No estás seguro de nada.  No eres nada. Quisieras hacerte a la idea pero unas imágenes lo impiden.

Las habitas incluso si crees haberlas dejado atrás, incluso si alrededor, el mundo se cierra.

La radio no para. Las pantallas te deslumbran. Lo que ocurre te atrapa y te abandona.

No más proyectos, no más piel que comerse en el borde de la uña del pulgar izquierdo.

Los chillidos de las golondrinas trazan un diagrama improbable en el que no reconoces tu rostro.

El estruendo se avecina. ¿Tempestad o qué? Una suerte de rumor sordo donde todo llega y se va.

Las golondrinas... más lejos...

No se detienen. El cielo es tuerto, la montaña ciega. Nada responde a la voz que llama.

Todavía la oyes. Grita también, ínfima, multiplicada. Entra en tu cuerpo, y no sale de él.    

      

II

Lo que grita podría ser el dolor, nada más.
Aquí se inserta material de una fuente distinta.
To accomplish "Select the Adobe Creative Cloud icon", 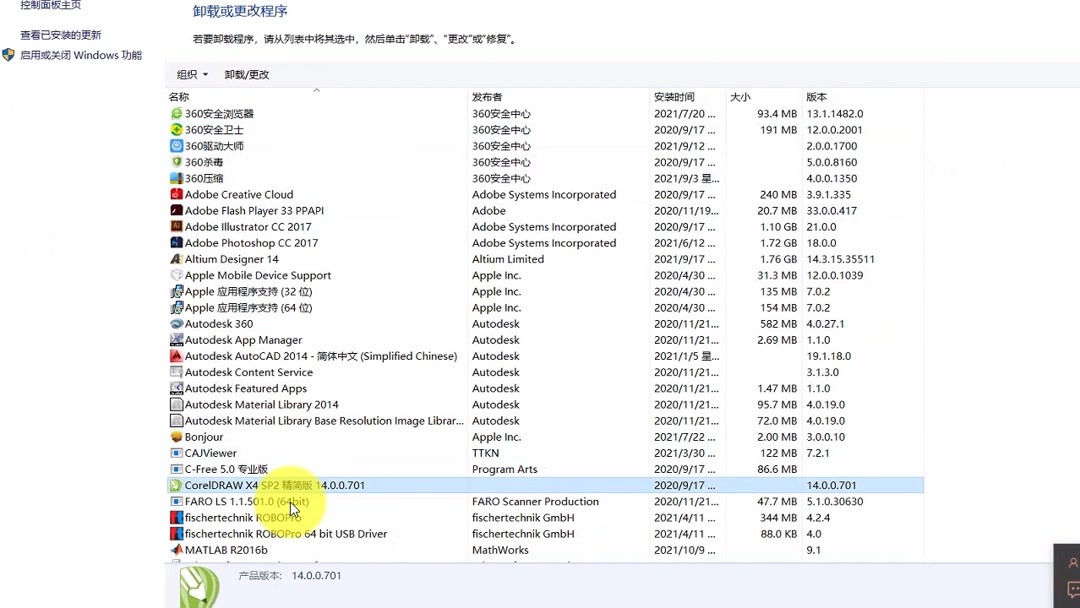I will coord(178,194).
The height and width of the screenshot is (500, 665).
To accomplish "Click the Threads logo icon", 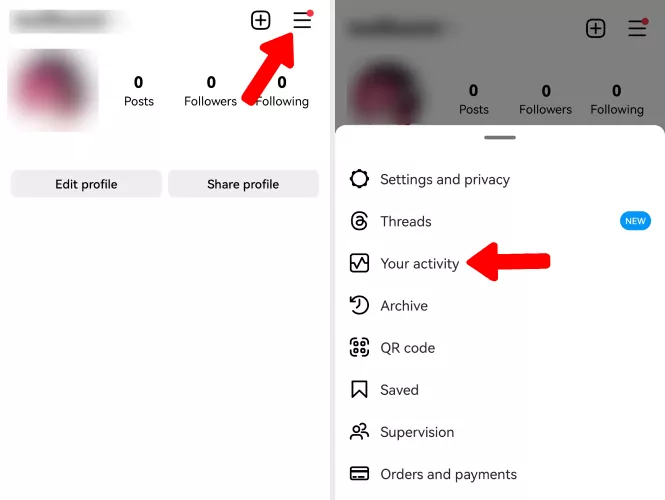I will tap(359, 221).
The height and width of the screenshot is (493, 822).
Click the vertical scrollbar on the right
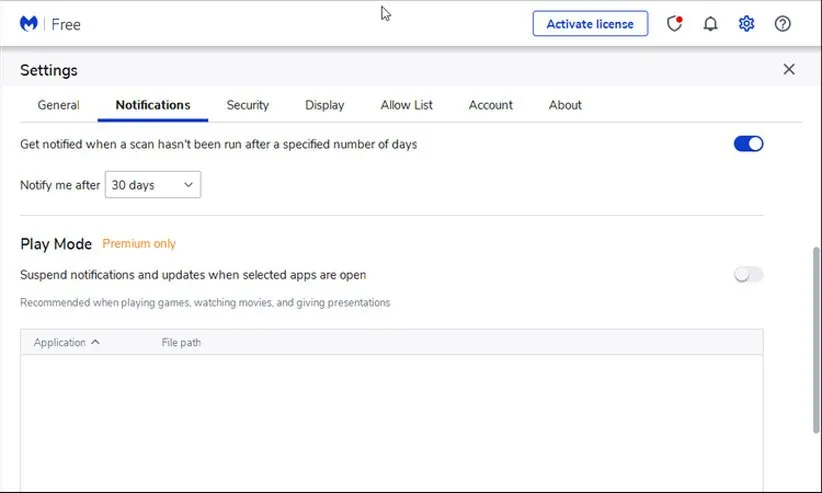click(x=816, y=340)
Pero le hace falta una boca y un cuerpo.

Podría ser también ese silencio quedado después de los aullidos, tan brutal que golpea en pleno rostro.

Lo que grita podría ser la vida toda que de pronto se ve partir y que no, no quisiera acabar.

Ella se aferra a las ramas, se agarra a rostros, desgarra pedazos de cielo.

Te detienes en el crepúsculo. Miras alrededor la claridad declinante y dices, es la vida.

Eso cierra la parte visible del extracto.